# What you need to do:
Return each line of the data below that contains the string "email", matching case exactly.

━━━ Recorded data ━━━

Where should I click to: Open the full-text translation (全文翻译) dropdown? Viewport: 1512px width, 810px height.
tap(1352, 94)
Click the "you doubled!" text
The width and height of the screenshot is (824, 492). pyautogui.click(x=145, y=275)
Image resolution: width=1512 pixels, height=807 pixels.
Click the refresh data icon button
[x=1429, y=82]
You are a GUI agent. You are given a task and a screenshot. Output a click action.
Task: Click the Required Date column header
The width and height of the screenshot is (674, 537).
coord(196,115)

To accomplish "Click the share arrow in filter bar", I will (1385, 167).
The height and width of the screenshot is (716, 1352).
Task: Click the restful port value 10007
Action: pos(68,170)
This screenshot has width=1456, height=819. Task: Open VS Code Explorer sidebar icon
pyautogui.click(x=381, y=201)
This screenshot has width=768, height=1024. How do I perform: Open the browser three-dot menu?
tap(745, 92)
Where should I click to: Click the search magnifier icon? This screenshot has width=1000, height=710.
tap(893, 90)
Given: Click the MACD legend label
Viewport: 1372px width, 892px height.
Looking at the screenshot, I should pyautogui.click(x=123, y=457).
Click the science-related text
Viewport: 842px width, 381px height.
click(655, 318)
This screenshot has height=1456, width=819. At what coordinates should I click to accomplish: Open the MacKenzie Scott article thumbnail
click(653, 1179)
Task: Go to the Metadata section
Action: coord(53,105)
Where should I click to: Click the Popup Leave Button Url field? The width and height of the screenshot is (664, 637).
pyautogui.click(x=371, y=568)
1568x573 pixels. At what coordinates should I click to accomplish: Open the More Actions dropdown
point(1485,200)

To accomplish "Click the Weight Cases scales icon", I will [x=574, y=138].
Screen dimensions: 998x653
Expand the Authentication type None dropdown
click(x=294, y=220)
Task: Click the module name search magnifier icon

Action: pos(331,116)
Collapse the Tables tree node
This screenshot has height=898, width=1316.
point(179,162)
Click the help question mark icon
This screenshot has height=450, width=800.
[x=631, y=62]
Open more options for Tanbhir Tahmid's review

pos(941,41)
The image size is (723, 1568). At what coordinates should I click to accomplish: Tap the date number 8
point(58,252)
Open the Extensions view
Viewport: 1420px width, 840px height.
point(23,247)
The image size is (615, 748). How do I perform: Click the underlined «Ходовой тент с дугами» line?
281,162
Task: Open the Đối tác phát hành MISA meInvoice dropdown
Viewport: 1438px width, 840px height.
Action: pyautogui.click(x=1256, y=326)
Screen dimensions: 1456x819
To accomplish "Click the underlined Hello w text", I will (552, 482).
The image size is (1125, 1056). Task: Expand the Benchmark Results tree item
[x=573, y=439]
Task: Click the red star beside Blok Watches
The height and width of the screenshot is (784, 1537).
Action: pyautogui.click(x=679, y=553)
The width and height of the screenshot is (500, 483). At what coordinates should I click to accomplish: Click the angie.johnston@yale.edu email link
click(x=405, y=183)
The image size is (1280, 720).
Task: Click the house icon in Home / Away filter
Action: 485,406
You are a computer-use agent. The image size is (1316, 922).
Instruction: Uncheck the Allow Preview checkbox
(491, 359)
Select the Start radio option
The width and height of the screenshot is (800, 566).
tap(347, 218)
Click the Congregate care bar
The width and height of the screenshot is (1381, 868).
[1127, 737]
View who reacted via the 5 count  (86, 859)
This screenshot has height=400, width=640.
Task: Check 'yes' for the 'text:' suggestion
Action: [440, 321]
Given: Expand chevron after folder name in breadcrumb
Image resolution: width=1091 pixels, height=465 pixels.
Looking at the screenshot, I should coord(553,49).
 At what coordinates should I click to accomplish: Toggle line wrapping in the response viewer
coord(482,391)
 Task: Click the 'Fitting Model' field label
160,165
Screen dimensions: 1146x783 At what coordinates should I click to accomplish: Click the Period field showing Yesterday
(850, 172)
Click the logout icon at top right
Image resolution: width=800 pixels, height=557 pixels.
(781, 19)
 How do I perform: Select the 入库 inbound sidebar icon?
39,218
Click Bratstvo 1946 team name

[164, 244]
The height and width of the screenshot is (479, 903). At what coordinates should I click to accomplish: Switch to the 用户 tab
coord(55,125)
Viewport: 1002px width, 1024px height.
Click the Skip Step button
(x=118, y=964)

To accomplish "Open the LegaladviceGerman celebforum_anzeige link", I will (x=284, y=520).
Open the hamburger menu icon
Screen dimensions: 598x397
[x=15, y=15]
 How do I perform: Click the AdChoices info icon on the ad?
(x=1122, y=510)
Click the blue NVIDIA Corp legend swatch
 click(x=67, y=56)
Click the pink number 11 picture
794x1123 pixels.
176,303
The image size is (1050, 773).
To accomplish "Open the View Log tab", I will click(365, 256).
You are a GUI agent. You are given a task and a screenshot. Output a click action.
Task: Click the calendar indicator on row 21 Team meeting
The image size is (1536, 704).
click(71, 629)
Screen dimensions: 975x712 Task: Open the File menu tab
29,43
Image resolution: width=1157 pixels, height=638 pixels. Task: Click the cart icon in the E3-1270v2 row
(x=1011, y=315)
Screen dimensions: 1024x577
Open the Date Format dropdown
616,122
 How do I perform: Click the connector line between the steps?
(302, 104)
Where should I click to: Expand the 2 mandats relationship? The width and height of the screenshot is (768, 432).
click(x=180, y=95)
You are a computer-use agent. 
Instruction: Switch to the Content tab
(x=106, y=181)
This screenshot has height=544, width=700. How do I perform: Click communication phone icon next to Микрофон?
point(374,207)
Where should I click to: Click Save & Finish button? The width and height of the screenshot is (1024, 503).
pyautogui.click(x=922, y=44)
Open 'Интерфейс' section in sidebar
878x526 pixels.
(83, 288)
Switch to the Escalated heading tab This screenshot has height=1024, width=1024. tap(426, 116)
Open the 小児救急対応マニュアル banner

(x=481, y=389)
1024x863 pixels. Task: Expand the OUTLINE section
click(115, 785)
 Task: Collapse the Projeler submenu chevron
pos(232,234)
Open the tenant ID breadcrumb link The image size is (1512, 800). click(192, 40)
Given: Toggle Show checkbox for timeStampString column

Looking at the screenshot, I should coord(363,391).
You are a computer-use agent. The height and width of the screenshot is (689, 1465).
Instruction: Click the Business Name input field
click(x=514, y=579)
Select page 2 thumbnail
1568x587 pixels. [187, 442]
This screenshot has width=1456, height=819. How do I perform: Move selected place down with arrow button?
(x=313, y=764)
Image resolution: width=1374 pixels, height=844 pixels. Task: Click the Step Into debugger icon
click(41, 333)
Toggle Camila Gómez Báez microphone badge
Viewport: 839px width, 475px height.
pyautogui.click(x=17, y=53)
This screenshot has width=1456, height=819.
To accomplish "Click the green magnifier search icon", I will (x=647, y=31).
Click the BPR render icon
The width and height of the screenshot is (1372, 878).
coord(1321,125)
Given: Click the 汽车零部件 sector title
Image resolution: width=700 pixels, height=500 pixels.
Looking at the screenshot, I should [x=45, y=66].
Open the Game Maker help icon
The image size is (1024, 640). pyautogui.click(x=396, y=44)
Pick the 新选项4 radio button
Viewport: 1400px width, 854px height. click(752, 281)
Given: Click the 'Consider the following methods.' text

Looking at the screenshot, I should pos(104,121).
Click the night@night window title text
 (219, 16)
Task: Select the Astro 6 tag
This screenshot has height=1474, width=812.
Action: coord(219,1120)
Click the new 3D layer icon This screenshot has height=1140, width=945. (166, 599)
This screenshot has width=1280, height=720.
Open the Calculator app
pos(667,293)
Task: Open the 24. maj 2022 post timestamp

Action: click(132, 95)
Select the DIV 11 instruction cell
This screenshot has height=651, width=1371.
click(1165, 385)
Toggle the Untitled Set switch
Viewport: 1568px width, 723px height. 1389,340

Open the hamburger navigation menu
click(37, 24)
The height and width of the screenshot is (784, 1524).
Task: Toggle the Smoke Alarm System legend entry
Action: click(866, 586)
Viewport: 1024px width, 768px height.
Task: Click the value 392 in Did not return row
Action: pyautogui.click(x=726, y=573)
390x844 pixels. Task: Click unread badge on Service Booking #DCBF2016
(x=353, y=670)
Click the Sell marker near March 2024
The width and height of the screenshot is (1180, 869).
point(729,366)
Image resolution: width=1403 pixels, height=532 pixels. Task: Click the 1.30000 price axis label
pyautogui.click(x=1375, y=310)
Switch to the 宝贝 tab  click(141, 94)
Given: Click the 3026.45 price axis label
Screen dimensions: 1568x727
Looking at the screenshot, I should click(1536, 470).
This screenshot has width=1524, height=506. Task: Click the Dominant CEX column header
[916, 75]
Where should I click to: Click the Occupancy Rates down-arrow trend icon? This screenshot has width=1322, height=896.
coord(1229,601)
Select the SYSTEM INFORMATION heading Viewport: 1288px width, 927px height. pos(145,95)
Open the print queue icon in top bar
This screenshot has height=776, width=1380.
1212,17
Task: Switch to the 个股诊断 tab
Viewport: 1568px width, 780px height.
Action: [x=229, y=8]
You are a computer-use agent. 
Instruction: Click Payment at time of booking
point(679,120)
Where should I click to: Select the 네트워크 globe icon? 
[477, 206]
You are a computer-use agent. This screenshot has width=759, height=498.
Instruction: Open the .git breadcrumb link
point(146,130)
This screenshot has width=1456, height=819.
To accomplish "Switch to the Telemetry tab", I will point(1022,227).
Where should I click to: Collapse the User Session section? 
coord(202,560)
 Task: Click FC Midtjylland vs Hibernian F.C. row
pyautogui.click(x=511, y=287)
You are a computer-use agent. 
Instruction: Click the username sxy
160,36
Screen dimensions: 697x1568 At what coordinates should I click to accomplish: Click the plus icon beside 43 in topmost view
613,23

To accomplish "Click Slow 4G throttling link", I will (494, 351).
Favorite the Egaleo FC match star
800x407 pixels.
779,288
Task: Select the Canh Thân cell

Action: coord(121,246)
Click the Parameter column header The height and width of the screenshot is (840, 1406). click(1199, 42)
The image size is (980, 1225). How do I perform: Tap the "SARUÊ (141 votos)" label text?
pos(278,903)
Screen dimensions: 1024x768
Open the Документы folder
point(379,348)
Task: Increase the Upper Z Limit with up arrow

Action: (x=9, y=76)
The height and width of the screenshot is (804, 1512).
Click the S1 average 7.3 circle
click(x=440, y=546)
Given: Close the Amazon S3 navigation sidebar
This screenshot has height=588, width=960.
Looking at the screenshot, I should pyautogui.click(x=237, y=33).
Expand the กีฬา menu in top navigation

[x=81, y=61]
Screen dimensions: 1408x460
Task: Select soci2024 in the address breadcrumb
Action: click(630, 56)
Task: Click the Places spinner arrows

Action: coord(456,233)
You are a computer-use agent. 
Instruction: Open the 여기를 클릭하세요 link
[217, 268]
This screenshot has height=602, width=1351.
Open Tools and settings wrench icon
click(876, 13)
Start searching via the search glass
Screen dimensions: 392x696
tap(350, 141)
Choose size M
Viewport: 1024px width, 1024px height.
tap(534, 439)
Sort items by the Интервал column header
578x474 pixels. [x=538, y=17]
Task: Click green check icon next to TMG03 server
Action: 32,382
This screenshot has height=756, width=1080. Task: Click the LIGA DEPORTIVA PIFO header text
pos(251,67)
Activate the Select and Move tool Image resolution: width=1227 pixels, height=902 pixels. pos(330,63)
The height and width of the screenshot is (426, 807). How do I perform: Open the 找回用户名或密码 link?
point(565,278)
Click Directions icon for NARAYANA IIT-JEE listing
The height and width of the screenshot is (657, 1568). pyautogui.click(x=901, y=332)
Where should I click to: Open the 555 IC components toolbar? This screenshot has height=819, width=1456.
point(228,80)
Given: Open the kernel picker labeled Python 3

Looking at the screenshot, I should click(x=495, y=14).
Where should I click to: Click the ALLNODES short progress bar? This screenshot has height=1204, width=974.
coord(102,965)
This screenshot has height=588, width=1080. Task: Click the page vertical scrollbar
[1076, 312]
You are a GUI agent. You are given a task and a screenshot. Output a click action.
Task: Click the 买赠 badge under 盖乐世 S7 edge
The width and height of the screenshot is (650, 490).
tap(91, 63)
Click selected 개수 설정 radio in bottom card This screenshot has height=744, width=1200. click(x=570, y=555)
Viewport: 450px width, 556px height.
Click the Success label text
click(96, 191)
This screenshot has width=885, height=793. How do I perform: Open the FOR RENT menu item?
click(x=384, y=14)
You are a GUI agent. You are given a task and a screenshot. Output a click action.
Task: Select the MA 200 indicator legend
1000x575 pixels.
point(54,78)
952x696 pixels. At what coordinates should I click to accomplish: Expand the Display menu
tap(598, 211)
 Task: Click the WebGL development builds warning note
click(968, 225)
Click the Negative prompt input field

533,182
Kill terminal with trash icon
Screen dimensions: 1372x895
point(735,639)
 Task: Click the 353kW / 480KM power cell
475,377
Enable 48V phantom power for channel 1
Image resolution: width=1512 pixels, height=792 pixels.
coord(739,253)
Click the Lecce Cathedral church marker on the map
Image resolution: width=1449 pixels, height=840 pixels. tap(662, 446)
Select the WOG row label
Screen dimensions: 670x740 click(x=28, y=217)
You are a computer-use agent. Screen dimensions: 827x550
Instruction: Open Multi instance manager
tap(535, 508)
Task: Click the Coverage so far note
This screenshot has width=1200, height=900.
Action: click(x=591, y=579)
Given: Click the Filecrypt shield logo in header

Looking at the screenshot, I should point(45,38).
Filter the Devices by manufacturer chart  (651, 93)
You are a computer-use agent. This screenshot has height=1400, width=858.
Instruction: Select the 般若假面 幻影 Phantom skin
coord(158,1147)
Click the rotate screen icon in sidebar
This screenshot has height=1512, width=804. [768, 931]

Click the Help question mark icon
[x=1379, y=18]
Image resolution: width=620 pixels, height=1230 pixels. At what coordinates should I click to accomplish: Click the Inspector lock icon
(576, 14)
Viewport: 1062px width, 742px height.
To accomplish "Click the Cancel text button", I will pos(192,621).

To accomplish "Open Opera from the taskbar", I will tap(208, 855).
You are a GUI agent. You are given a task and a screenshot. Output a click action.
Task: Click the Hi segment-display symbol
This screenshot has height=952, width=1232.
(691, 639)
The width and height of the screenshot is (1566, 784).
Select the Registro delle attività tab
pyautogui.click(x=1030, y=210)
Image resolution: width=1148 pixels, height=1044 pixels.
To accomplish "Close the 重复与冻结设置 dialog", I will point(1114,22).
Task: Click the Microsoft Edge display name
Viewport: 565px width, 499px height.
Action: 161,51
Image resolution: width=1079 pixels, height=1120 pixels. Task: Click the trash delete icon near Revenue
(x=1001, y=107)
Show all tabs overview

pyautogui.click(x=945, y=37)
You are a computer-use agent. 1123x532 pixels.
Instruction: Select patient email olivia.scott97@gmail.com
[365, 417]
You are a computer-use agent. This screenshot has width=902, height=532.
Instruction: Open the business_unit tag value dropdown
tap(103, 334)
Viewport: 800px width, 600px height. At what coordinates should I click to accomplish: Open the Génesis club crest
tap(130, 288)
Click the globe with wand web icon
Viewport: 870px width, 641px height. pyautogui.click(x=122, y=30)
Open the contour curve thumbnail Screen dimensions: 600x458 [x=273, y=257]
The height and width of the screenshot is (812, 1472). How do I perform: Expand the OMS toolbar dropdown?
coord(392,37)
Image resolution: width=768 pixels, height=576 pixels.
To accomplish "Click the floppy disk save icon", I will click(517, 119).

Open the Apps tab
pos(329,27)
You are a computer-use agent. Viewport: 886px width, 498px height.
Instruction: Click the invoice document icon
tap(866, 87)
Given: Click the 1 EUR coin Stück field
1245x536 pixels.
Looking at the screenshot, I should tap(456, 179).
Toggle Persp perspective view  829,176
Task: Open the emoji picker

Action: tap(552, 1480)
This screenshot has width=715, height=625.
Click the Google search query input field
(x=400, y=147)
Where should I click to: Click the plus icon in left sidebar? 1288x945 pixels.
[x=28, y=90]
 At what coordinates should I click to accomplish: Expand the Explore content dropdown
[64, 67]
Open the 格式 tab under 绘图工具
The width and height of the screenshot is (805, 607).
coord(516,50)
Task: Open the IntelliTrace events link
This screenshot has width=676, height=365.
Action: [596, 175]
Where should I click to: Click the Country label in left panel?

━━━

# Expected answer:
The width and height of the screenshot is (500, 483). At what coordinates should I click to accomplish: Click the angie.johnston@yale.edu email link
Instruction: Select patient email olivia.scott97@gmail.com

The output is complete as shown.